Dengan kata lain dia punya relasi. Mampu membangun hubungan baik dan dipercaya. Dia mampu membaca peluang dan dikerjakanya dengan baik. Dia pengelola, menejer.
Hanya sedikit yang percaya bahwa ide-lah yang terpenting. Ide itu dijabarkan dalam proposal yang rinci. Sebagai rencana usaha, lengkap dengan rencana A, dan dilengkapi rencana B dan C, sebagai cadangan, untuk mengatasi atau alternatif bila ada kendala, saat dilaksanakan.
Mereka menunjukan bukti, bahwa usaha-usaha yang tumbuh pesat dan "mendunia"; adalah yang dimulai dari ide orisinal.
Pendapat di atas, ada yang membantah, dengan menyebut contoh, jaringan penjual ayam goreng dan jaringan penjual burger yang mendunia. Lalu ada yang membantah, bahwa produknya biasa saja. Tidak ada istimewanya.
Disisi lain, mereka benar, bahwa mereka punya ide pemasaran yang berbeda, pada saat itu, bisa disebut orisinal.
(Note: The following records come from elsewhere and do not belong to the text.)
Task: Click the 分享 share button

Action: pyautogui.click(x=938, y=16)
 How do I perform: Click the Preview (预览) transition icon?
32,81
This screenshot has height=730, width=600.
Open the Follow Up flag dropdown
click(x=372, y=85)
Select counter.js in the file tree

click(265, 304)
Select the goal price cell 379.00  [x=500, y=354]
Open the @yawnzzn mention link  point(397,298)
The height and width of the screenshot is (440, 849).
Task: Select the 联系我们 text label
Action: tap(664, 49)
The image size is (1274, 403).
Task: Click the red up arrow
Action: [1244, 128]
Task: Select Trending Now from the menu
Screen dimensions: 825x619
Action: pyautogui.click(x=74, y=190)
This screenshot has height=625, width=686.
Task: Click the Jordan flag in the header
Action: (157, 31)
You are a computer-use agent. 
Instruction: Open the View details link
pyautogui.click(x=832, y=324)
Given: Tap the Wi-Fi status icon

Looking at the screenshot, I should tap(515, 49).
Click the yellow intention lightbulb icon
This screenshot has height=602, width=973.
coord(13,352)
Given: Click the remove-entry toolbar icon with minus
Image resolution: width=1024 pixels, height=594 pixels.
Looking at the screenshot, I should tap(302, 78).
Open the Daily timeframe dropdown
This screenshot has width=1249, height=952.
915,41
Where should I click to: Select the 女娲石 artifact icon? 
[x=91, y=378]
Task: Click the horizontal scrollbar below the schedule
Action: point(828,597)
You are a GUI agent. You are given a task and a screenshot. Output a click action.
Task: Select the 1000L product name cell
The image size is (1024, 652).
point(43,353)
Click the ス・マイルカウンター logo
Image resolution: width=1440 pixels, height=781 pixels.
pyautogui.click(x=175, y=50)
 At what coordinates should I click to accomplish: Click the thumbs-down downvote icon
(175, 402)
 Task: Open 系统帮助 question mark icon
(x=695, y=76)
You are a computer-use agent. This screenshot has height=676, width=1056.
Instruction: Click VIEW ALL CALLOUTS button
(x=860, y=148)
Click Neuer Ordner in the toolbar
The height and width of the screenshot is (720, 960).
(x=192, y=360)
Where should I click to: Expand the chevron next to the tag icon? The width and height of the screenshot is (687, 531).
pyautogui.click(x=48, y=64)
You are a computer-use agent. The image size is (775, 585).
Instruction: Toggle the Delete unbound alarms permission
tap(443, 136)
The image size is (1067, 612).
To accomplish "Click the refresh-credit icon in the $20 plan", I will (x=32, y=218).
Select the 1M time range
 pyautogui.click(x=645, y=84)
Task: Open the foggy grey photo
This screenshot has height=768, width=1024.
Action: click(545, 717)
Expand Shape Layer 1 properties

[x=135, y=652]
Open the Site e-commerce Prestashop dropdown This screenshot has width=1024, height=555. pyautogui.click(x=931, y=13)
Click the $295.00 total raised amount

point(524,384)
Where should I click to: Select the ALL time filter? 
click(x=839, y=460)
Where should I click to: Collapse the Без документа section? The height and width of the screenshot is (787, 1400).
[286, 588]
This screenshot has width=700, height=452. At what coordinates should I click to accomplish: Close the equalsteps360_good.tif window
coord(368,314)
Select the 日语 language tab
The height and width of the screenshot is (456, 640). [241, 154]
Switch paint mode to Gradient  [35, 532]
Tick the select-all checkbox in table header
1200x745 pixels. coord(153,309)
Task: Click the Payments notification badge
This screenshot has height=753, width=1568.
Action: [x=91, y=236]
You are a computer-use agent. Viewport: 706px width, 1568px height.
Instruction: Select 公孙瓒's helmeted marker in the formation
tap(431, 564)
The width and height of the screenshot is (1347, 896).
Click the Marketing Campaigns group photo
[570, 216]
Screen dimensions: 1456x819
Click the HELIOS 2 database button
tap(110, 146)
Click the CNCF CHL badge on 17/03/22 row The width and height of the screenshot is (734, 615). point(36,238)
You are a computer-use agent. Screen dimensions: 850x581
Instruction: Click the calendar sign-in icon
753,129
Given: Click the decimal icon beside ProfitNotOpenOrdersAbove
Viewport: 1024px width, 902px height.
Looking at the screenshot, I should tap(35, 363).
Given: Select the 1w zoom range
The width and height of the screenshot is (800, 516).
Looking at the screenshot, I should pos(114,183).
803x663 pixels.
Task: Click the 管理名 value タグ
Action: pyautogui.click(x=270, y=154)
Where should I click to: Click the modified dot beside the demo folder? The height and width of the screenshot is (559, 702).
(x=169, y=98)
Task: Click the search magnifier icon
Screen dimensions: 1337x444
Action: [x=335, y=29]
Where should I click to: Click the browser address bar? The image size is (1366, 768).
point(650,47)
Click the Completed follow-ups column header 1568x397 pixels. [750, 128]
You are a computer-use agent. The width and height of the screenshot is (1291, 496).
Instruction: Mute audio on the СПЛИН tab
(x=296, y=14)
Saat ini, dalam pandemi, memang kondisinya tidak terlalu mendukung untuk bekerja di swasta atau pun usaha sendiri.
Namun kita semua dapat menyaksikan, bahkan terlibat sebagai konsumen. Industri masker dan sanitaiser termasuk antiseptik, vitamin, jasa tes Antigen dan PCR meningkat pesat pasarnya. Begitu juga penjualan dalam jaringan/online shop.